Segment Start: RECORDS FOR THE EXERCISE
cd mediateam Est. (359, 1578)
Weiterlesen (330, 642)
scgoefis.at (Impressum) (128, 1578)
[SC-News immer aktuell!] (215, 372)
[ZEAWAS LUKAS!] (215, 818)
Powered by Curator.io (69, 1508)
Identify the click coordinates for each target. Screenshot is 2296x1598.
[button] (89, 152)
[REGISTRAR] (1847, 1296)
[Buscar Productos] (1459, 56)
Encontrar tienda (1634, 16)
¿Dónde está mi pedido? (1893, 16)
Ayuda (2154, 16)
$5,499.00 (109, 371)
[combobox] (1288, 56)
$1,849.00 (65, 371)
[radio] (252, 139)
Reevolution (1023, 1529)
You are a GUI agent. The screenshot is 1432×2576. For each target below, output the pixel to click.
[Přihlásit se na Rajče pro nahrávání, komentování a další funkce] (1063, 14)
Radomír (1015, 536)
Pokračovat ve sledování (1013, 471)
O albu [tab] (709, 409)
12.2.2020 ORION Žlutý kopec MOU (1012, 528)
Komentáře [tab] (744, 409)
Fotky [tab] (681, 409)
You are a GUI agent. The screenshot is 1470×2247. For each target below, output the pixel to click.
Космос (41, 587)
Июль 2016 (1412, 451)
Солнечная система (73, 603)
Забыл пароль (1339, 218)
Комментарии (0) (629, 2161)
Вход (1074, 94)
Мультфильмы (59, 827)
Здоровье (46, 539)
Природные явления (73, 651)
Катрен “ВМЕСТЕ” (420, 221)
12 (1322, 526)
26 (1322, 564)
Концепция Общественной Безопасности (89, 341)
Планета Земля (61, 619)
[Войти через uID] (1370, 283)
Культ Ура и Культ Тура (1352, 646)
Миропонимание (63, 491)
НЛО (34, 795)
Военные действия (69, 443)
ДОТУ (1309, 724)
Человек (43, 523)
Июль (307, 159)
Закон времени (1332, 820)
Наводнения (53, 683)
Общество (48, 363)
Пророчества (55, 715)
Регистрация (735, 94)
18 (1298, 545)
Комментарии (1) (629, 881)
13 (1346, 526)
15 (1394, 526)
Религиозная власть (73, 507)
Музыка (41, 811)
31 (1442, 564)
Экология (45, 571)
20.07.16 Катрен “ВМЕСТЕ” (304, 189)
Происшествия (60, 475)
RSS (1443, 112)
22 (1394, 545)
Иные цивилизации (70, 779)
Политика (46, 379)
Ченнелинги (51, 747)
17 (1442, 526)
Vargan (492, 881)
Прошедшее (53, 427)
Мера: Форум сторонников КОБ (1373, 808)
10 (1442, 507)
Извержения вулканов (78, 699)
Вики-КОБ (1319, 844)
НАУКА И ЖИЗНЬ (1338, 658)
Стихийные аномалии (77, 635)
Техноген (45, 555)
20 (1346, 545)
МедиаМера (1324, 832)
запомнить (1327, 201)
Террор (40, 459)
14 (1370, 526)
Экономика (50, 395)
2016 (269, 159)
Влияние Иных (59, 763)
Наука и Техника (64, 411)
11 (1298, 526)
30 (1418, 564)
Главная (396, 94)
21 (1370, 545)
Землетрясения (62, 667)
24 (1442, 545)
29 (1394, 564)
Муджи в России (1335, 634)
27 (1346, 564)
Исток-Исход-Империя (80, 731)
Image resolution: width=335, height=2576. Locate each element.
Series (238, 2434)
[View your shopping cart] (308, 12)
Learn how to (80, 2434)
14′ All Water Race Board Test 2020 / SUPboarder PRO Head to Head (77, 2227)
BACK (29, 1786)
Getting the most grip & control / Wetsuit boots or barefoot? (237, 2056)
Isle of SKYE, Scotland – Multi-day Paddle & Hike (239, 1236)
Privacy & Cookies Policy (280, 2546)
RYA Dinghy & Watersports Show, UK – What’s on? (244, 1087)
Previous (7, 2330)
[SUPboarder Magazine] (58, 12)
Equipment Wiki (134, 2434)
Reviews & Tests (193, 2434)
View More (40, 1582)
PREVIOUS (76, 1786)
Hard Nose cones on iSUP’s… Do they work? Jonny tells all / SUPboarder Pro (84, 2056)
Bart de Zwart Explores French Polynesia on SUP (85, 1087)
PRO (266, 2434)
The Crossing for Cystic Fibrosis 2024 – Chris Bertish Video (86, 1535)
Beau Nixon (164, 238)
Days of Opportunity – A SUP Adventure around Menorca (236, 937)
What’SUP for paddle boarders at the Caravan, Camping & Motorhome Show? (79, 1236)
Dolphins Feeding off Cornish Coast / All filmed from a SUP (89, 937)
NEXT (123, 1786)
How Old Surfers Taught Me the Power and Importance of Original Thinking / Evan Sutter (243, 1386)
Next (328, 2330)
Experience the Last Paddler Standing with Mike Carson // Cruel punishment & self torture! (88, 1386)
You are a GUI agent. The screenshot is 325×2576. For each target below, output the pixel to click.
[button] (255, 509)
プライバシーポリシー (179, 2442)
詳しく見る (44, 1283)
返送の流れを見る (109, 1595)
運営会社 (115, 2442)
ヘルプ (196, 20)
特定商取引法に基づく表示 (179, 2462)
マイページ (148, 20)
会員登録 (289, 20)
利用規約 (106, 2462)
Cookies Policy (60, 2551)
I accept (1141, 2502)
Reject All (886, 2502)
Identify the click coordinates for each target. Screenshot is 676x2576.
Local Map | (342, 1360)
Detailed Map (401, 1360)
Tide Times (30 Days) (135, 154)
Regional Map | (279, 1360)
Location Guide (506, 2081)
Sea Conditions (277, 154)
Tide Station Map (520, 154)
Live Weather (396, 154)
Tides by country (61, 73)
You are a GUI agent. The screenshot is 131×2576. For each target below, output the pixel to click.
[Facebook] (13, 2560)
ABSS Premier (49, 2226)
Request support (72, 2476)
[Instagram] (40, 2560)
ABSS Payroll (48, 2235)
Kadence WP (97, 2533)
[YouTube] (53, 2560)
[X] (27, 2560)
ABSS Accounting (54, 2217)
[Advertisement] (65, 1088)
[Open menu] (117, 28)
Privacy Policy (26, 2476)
Segment End: RECORDS FOR THE EXERCISE
§ **TASK STATEMENT**: What you write must match the records above line for line.

§ **ANSWER SECTION**:
cd mediateam Est. (359, 1578)
Weiterlesen (330, 642)
scgoefis.at (Impressum) (128, 1578)
[SC-News immer aktuell!] (215, 372)
[ZEAWAS LUKAS!] (215, 818)
Powered by Curator.io (69, 1508)
Identify the click coordinates for each target. Screenshot is 2296x1598.
[button] (89, 152)
[REGISTRAR] (1847, 1296)
[Buscar Productos] (1459, 56)
Encontrar tienda (1634, 16)
¿Dónde está mi pedido? (1893, 16)
Ayuda (2154, 16)
$5,499.00 (109, 371)
[combobox] (1288, 56)
$1,849.00 (65, 371)
[radio] (252, 139)
Reevolution (1023, 1529)
You are a GUI agent. The screenshot is 1432×2576. For each target below, output the pixel to click.
[Přihlásit se na Rajče pro nahrávání, komentování a další funkce] (1063, 14)
Radomír (1015, 536)
Pokračovat ve sledování (1013, 471)
O albu [tab] (709, 409)
12.2.2020 ORION Žlutý kopec MOU (1012, 528)
Komentáře [tab] (744, 409)
Fotky [tab] (681, 409)
You are a GUI agent. The screenshot is 1470×2247. For each target below, output the pixel to click.
Космос (41, 587)
Июль 2016 (1412, 451)
Солнечная система (73, 603)
Забыл пароль (1339, 218)
Комментарии (0) (629, 2161)
Вход (1074, 94)
Мультфильмы (59, 827)
Здоровье (46, 539)
Природные явления (73, 651)
Катрен “ВМЕСТЕ” (420, 221)
12 (1322, 526)
26 (1322, 564)
Концепция Общественной Безопасности (89, 341)
Планета Земля (61, 619)
[Войти через uID] (1370, 283)
Культ Ура и Культ Тура (1352, 646)
Миропонимание (63, 491)
НЛО (34, 795)
Военные действия (69, 443)
ДОТУ (1309, 724)
Человек (43, 523)
Июль (307, 159)
Закон времени (1332, 820)
Наводнения (53, 683)
Общество (48, 363)
Пророчества (55, 715)
Регистрация (735, 94)
18 (1298, 545)
Комментарии (1) (629, 881)
13 (1346, 526)
15 (1394, 526)
Религиозная власть (73, 507)
Музыка (41, 811)
31 (1442, 564)
Экология (45, 571)
20.07.16 Катрен “ВМЕСТЕ” (304, 189)
Происшествия (60, 475)
RSS (1443, 112)
22 (1394, 545)
Иные цивилизации (70, 779)
Политика (46, 379)
Ченнелинги (51, 747)
17 (1442, 526)
Vargan (492, 881)
Прошедшее (53, 427)
Мера: Форум сторонников КОБ (1373, 808)
10 (1442, 507)
Извержения вулканов (78, 699)
Вики-КОБ (1319, 844)
НАУКА И ЖИЗНЬ (1338, 658)
Стихийные аномалии (77, 635)
Техноген (45, 555)
20 (1346, 545)
МедиаМера (1324, 832)
запомнить (1327, 201)
Террор (40, 459)
14 (1370, 526)
Экономика (50, 395)
2016 (269, 159)
Влияние Иных (59, 763)
Наука и Техника (64, 411)
11 (1298, 526)
30 (1418, 564)
Главная (396, 94)
21 (1370, 545)
Землетрясения (62, 667)
24 (1442, 545)
29 (1394, 564)
Муджи в России (1335, 634)
27 (1346, 564)
Исток-Исход-Империя (80, 731)
Image resolution: width=335, height=2576. Locate each element.
Series (238, 2434)
[View your shopping cart] (308, 12)
Learn how to (80, 2434)
14′ All Water Race Board Test 2020 / SUPboarder PRO Head to Head (77, 2227)
BACK (29, 1786)
Getting the most grip & control / Wetsuit boots or barefoot? (237, 2056)
Isle of SKYE, Scotland – Multi-day Paddle & Hike (239, 1236)
Privacy & Cookies Policy (280, 2546)
RYA Dinghy & Watersports Show, UK – What’s on? (244, 1087)
Previous (7, 2330)
[SUPboarder Magazine] (58, 12)
Equipment Wiki (134, 2434)
Reviews & Tests (193, 2434)
View More (40, 1582)
PREVIOUS (76, 1786)
Hard Nose cones on iSUP’s… Do they work? Jonny tells all / SUPboarder Pro (84, 2056)
Bart de Zwart Explores French Polynesia on SUP (85, 1087)
PRO (266, 2434)
The Crossing for Cystic Fibrosis 2024 – Chris Bertish Video (86, 1535)
Beau Nixon (164, 238)
Days of Opportunity – A SUP Adventure around Menorca (236, 937)
What’SUP for paddle boarders at the Caravan, Camping & Motorhome Show? (79, 1236)
Dolphins Feeding off Cornish Coast / All filmed from a SUP (89, 937)
NEXT (123, 1786)
How Old Surfers Taught Me the Power and Importance of Original Thinking / Evan Sutter (243, 1386)
Next (328, 2330)
Experience the Last Paddler Standing with Mike Carson // Cruel punishment & self torture! (88, 1386)
You are a GUI agent. The screenshot is 325×2576. For each target below, output the pixel to click.
[button] (255, 509)
プライバシーポリシー (179, 2442)
詳しく見る (44, 1283)
返送の流れを見る (109, 1595)
運営会社 (115, 2442)
ヘルプ (196, 20)
特定商取引法に基づく表示 (179, 2462)
マイページ (148, 20)
会員登録 (289, 20)
利用規約 (106, 2462)
Cookies Policy (60, 2551)
I accept (1141, 2502)
Reject All (886, 2502)
Identify the click coordinates for each target. Screenshot is 676x2576.
Local Map | (342, 1360)
Detailed Map (401, 1360)
Tide Times (30 Days) (135, 154)
Regional Map | (279, 1360)
Location Guide (506, 2081)
Sea Conditions (277, 154)
Tide Station Map (520, 154)
Live Weather (396, 154)
Tides by country (61, 73)
You are a GUI agent. The screenshot is 131×2576. For each target below, output the pixel to click.
[Facebook] (13, 2560)
ABSS Premier (49, 2226)
Request support (72, 2476)
[Instagram] (40, 2560)
ABSS Payroll (48, 2235)
Kadence WP (97, 2533)
[YouTube] (53, 2560)
[X] (27, 2560)
ABSS Accounting (54, 2217)
[Advertisement] (65, 1088)
[Open menu] (117, 28)
Privacy Policy (26, 2476)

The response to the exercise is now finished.